How do you pipe multiple arguments in a dask bag pipeline?

When building a pipeline in dask.bag, I usually do this to pipe several arguments between functions:

from functools import wraps

def star(f):
    @wraps(f)
    def wrapper(*args, **kwargs):
        return f(*args[0], *args[1:], **kwargs)
    return wrapper

...

(bag
 .from_sequence(urls)
 .map(lambda url: (url, download(url)))
 .map(star(lambda url, data: (url, process_data(data))))
 .filter(star(lambda url, result: result is not None))
 .map(star(lambda url, result: save_for_url(url, result)))
 )

This allows me to define functions with several arguments instead of a single tuple argument. How do you deal with this quirk? Is there a better way? I guess dask could provide a starmap method, similar to itertools.starmap in Python’s standard library.

Ian.

@ian.liu88 Thanks for your question!

Still thinking about a better solution, but here is a super-minimal example that reproduces this issue:

l = [("a", "b"), ("c", "d")]

l_bag = db.from_sequence(l)

# TypeError: <lambda>() missing 1 required positional argument: 'y'
l_bag.map(lambda x, y: x + y).compute()

# With star() -- works!
l_bag.map(star(lambda x, y: x + y)).compute()

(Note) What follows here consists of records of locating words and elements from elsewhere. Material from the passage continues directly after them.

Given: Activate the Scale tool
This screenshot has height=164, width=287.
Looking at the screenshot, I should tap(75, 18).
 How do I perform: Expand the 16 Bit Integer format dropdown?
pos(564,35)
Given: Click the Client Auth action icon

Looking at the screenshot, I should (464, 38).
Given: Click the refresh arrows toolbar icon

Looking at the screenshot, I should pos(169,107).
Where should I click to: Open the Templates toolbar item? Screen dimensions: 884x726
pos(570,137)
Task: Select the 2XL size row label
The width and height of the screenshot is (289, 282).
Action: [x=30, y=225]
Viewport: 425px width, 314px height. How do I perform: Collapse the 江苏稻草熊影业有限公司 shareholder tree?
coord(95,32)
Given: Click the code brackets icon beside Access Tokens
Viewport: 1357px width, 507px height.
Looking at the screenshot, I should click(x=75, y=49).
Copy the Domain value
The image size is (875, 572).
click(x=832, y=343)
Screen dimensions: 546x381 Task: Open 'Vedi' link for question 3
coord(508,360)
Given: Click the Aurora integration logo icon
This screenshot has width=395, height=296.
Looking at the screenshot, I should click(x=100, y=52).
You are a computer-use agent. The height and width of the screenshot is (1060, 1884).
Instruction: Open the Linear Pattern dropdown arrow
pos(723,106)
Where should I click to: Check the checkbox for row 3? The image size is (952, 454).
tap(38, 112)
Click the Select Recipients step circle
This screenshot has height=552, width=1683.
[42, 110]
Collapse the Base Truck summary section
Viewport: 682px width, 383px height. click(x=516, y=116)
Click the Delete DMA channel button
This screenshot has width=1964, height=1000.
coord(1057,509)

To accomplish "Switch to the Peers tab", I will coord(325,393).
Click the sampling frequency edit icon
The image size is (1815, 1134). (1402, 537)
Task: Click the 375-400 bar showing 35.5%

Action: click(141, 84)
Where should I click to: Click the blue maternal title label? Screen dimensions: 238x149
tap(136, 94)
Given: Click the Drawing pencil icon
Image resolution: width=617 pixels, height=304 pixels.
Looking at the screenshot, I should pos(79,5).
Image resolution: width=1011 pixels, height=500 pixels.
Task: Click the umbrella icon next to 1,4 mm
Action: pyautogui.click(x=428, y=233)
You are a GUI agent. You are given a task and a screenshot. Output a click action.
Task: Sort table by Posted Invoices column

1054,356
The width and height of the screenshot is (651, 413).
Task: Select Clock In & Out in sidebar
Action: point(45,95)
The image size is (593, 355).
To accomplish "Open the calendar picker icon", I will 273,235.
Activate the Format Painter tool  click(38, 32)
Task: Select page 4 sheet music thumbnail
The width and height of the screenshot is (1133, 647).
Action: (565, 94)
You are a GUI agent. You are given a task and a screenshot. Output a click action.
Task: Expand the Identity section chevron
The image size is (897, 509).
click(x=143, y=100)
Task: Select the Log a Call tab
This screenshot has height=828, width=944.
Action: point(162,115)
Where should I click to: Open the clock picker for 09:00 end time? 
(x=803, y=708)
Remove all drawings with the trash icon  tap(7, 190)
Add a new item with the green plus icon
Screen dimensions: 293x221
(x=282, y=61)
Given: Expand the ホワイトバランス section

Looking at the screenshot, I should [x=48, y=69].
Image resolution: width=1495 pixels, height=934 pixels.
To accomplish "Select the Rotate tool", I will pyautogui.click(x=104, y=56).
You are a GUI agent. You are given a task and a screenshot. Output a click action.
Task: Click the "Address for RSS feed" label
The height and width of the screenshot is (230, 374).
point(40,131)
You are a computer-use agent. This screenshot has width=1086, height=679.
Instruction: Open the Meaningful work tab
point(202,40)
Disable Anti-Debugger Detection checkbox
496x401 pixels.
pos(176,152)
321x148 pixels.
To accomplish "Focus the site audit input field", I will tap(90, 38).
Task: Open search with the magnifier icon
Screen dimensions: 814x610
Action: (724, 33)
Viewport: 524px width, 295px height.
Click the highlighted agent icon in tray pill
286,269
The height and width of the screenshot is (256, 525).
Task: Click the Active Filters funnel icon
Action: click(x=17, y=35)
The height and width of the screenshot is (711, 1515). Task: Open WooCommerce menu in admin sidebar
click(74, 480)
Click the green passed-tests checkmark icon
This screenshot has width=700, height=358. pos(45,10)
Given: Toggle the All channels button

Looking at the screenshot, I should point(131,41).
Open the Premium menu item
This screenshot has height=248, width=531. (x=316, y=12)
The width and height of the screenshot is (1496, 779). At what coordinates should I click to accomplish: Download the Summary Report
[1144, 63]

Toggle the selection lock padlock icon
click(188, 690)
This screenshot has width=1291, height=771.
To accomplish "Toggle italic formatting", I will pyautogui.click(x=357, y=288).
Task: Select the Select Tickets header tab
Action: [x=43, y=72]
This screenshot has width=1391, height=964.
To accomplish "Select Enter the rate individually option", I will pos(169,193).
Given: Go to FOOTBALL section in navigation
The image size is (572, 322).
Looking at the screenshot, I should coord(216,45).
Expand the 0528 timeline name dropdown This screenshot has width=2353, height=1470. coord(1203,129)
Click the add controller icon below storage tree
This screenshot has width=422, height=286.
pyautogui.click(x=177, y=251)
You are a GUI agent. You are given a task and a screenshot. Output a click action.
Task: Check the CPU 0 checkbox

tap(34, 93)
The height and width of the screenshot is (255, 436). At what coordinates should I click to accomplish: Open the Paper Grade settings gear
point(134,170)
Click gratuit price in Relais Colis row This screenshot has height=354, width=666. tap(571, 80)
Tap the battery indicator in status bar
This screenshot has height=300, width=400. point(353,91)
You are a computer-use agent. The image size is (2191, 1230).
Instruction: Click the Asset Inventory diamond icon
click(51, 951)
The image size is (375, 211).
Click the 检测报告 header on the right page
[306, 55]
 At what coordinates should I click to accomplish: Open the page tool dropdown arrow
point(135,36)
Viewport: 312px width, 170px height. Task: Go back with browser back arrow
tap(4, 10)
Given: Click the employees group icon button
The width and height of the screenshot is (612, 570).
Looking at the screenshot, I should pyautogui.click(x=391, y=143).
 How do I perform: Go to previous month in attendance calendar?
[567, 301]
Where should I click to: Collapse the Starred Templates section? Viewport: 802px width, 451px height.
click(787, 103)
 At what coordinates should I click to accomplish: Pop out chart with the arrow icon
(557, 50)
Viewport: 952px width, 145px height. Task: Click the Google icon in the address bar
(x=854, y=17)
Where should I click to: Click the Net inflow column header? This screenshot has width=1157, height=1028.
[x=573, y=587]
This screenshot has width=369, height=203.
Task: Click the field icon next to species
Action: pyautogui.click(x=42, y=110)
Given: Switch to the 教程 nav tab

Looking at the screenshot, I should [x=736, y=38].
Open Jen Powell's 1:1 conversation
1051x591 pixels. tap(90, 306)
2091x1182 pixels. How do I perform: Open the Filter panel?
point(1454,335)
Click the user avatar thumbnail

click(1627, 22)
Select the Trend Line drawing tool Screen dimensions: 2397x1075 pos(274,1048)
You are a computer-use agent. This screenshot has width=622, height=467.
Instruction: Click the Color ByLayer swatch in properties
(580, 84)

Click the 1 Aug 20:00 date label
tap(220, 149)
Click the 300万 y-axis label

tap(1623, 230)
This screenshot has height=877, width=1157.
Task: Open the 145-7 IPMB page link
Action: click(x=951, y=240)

@ian.liu88 Looks like Dask Bag does provide a starmap function:

l_bag.starmap(lambda x, y: x + y).compute()

But for your original pipeline, I assume we’ll also need a starfilter? – which Dask doesn’t currently have, but can perhaps be added(?).

Oh, wow, I didn’t realize it had a starmap! Thanks for pointing that out.

I guess I can live with my “hack” for filter operations.

1 Like